Ein Silo ist per Definition ein Speicher für Schüttgüter, wird branchenspezifisch aber auch für flüssige und pastöse Beschichtungsstoffe verwendet. An allen Baustellen, an denen Putze bzw. Trockenmörtel maschinell und in größerer Menge verarbeitet werden, lohnt sich an Stelle von vielen Kleingebinden ein Silo als Vorratsbehälter. Neben der Einsparung mehrerer manueller Arbeitsgänge (Entladen, Transportieren, Mischen, Fördern, Entleeren) entfällt das Entsorgen leerer Säcke oder Kleingebinde. Silos können an den organisatorisch jeweils günstigsten Stellen platziert und an Förderanlagen angeschlossen werden, darüber hinaus ist das Material gegen Witterungseinflüsse und Diebstahl besser geschützt als in Säcken und Eimern.
Zur Silotechnik gehören Anlieferung und Aufstellung durch den Materiallieferanten, Anschluss eines Durchlauf- oder Zwangsmischers bei Pulverprodukten, einer Förderpumpe und des Spritzaggregats (Putzmaschine).

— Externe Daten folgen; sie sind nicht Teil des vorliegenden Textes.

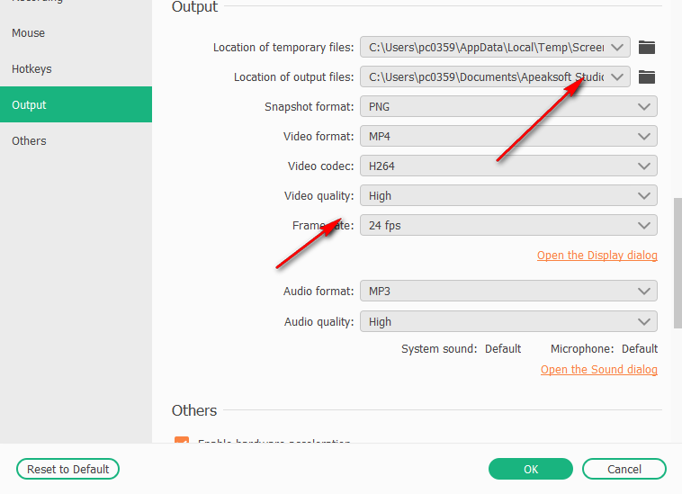Change the Video quality setting
Screen dimensions: 682x494
(x=508, y=195)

Außerdem wird bei Bedarf der Umtausch oder das Nachfüllen leerer Silos, das auch über sog. „Big-Bags“ möglich ist, und schließlich der Abtransport entleerter Pulver- oder Flüssigsilos nach Beendigung der Arbeiten vorgenommen.
Der Inhalt der Silos schwankt zwischen 1 und 20 m3. Big-Bags enthalten etwa 1 m3 Material.